Unter diesem Gesichtspunkt betrachtet, war wahrscheinlich bereits die Nominierung Brandts als Kanzlerkandidat ein Fehler. Es ist nämlich der CDU/CSU, nicht zuletzt über den Passauer Zeitungsverleger Kapfinger, durch ständige Angriffe gelungen, Brandt ins Zwielicht zu bringen. (Dabei spielte es keine Rolle, daß Kapfinger selbst eine höchst umstrittene Persönlichkeit ist.) Es ist eine Tatsache, daß bei Befragungen Brandt weit weniger Stimmen in der Bevölkerung für sich hat als seine Partei, während es bei der CDU und Ludwig Erhard gerade umgekehrt ist. Es wäre daher vom
Standpunkt der SPD geschickter gewesen, Fritz Erler zu benennen, der auch in Karlsruhe als Redner durch seine ruhige Sachlichkeit mehr überzeugt hat.
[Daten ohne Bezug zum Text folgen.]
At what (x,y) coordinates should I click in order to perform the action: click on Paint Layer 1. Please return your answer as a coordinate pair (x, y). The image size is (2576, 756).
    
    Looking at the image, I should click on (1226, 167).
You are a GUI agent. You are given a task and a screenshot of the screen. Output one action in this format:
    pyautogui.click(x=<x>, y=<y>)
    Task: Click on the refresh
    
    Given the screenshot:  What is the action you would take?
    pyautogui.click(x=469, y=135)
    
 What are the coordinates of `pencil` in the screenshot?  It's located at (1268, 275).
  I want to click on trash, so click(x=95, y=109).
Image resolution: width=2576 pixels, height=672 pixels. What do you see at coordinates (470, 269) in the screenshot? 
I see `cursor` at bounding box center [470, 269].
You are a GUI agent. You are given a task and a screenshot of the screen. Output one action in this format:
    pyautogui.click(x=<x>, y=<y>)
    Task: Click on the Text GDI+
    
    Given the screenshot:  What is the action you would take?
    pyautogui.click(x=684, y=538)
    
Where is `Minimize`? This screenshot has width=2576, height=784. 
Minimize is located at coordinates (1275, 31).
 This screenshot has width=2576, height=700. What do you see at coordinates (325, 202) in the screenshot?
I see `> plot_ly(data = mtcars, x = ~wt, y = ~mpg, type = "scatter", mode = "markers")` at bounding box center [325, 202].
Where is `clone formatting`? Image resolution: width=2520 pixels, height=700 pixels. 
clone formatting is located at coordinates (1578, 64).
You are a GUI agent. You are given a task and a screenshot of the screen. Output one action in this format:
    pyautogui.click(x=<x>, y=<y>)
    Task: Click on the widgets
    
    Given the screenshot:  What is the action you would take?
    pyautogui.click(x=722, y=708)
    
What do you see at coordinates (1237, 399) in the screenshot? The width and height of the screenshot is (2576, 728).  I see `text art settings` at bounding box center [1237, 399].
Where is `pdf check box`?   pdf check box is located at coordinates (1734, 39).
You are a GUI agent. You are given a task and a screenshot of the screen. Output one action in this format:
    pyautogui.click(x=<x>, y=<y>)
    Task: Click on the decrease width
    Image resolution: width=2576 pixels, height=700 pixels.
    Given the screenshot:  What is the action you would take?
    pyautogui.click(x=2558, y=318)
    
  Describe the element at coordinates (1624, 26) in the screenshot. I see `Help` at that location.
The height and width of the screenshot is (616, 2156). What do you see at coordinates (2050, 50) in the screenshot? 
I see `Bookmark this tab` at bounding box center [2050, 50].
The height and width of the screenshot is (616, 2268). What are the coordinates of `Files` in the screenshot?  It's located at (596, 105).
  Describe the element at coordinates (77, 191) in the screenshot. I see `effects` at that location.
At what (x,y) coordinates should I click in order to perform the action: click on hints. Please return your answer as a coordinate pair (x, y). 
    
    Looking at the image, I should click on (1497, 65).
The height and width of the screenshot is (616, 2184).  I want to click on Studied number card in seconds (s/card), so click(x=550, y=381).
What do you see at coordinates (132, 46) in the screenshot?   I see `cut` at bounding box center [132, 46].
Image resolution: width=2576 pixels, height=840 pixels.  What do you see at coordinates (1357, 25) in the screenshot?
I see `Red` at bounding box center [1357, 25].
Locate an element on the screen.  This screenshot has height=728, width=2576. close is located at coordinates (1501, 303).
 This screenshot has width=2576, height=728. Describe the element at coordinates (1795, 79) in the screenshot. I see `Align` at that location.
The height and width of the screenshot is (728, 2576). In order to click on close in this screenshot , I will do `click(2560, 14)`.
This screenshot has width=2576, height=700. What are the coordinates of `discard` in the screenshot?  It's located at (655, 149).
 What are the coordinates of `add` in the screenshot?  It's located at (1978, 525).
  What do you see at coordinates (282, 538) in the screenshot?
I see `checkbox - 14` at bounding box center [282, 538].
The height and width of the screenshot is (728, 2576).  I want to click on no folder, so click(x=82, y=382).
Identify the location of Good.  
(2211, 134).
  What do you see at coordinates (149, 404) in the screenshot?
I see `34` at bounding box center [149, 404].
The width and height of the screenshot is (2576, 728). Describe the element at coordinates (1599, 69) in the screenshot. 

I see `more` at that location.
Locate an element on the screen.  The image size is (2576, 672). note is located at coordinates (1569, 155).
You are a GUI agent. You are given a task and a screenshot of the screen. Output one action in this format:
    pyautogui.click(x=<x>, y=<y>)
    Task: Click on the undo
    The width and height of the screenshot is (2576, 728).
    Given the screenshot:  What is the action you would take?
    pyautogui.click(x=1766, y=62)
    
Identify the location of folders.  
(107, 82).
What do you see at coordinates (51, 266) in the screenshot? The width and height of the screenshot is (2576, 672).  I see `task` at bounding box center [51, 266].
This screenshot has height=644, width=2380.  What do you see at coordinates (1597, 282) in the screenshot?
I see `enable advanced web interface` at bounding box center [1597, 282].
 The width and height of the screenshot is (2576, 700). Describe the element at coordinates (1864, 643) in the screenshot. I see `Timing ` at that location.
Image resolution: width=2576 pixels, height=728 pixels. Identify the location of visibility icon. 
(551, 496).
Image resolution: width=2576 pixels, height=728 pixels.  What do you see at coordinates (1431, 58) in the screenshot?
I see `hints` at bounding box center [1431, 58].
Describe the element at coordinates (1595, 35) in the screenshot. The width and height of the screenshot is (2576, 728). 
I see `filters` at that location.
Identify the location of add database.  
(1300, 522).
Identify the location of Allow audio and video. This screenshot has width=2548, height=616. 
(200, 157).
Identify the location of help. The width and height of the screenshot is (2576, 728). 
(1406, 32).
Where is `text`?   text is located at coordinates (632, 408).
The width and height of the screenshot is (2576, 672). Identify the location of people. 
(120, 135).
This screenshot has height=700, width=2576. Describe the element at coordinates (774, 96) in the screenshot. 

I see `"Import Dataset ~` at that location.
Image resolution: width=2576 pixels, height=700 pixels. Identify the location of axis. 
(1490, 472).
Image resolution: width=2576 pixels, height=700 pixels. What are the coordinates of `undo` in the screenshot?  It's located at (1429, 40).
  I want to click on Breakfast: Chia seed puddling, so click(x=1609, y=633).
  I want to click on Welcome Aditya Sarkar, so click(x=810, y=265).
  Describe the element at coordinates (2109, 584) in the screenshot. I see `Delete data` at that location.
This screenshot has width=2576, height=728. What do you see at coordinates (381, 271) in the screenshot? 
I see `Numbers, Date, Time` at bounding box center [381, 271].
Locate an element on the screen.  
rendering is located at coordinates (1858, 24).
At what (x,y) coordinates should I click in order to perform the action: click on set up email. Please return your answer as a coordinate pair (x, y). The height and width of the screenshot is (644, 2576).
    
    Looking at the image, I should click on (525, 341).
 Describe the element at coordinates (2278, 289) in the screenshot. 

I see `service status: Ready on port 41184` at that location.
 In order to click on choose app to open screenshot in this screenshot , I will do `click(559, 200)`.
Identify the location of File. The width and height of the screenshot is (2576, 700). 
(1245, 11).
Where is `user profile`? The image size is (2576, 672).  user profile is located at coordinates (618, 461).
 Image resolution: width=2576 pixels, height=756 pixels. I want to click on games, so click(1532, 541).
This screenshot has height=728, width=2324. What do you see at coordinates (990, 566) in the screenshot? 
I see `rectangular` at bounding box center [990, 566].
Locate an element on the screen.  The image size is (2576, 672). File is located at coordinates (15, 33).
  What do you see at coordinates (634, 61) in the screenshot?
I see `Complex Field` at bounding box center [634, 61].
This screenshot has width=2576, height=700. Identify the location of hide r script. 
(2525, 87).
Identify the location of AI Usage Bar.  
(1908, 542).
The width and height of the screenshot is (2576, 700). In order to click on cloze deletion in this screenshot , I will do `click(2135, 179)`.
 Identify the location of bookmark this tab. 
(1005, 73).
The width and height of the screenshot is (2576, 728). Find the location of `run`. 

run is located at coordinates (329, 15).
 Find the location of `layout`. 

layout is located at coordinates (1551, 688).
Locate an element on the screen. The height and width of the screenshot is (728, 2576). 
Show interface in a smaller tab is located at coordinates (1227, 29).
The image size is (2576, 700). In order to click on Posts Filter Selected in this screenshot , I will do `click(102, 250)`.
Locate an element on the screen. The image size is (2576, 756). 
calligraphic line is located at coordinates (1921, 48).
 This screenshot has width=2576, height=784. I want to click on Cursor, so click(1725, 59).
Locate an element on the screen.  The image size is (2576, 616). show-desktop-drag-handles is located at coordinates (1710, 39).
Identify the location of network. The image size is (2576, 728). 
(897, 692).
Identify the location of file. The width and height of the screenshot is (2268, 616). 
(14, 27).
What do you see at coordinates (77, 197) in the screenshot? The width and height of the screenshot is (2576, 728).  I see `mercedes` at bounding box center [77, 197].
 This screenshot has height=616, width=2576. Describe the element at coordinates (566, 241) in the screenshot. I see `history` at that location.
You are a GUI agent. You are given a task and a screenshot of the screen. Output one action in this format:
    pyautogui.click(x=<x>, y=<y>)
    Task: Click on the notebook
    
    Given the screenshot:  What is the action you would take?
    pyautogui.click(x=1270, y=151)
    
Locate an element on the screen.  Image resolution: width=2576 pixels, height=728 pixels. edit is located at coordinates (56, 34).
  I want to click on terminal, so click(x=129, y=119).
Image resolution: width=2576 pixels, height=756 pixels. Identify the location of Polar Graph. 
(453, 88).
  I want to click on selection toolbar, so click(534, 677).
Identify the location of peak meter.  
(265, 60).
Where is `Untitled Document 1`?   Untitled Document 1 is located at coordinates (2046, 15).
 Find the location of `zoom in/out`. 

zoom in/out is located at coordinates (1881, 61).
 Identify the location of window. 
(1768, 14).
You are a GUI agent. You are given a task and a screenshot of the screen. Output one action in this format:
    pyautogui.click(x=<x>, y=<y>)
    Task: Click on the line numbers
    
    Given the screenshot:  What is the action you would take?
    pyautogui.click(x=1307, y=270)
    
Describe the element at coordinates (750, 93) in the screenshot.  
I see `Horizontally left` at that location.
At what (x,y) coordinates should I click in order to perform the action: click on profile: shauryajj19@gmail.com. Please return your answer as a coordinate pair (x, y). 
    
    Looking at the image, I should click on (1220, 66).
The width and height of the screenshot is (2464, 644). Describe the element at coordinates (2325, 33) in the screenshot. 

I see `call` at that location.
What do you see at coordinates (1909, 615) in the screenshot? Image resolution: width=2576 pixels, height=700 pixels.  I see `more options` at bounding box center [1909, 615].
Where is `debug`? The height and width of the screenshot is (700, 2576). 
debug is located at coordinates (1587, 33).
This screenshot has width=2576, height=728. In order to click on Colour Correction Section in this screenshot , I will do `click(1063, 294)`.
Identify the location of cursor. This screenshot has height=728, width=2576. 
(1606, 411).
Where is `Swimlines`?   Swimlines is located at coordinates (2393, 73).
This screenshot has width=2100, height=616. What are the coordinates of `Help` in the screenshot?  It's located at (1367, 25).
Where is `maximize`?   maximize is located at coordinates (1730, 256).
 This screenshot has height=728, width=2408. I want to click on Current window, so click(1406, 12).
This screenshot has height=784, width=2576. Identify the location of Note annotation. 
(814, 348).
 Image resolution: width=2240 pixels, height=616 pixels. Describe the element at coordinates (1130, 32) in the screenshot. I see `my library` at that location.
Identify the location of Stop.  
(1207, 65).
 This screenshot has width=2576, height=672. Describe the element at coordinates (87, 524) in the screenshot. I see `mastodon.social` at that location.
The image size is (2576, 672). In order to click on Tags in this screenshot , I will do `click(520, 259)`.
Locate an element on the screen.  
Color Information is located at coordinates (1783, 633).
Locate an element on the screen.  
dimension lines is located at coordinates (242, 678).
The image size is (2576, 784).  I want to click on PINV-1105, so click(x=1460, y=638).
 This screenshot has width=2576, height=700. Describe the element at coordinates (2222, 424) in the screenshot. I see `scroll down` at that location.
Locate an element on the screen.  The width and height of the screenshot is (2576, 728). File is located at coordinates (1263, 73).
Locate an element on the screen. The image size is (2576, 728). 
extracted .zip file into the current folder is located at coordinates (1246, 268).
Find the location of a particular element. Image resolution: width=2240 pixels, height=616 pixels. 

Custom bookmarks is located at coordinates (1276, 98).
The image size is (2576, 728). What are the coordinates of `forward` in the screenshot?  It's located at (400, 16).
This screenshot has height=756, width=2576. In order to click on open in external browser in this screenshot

Im Schatten des Labour-Sieges
Ein weiterer Einwand gegen eine SPD-Regierung bietet der Vergleich mit.der englischen Labour-Regierung. War man anfangs geneigt, den Sieg der Labour-Party als ein gutes Omen für die SPD zu werten, so haben die ersten Maßnahmen Wilsons genügt, um die Lage der SPD weniger günstig zu gestalten. Die großen finanziellen Schwierigkeiten,
denen sich England gegenübersieht, gehen ja nicht zuletzt auf die Ankündigung der Verstaatlichung der Metallindustrie zurück, die einen Abzug des internationalen Kapitals und damit den Sturz des Pfunds zur Folge hatte. Es ist nicht schwer, nach diesem Vorbild ähnliches für Deutschland nach einem SPD-Sieg zu prophezeihen, auch wenn die Verhältnisse anders liegen und die SPD gar nicht an Verstaatlichungen denkt. Nichts aber wirkt in Deutschland heute so tödlich, wie eine auch nur angedeutete Gefährdung der wirtschaftlichen Prosperität.
So steht der SPD ein sehr unangenehmer Wahlkampf bevor, der nicht allein mit Siegeszuversicht zu gewinnen ist. Eine Reihe überdurchschnittlicher Wahlsiege bei Landtags- und Kommunalwahlen und die politische Lage haben der SPD unzweifelhaft eine günstige Ausgangslage verschafft. Ihre Haltung war auch in Karlsruhe deutlich von taktischen Überlegungen überschattet, die in einem Wahlkampf, den man auf Sieg anlegt, fehl am Platze sind. Brandts Devise: „Wir wollen regieren, nicht nur mitregieren“, fehlte daher eine erforderliche Glaubwürdigkeit.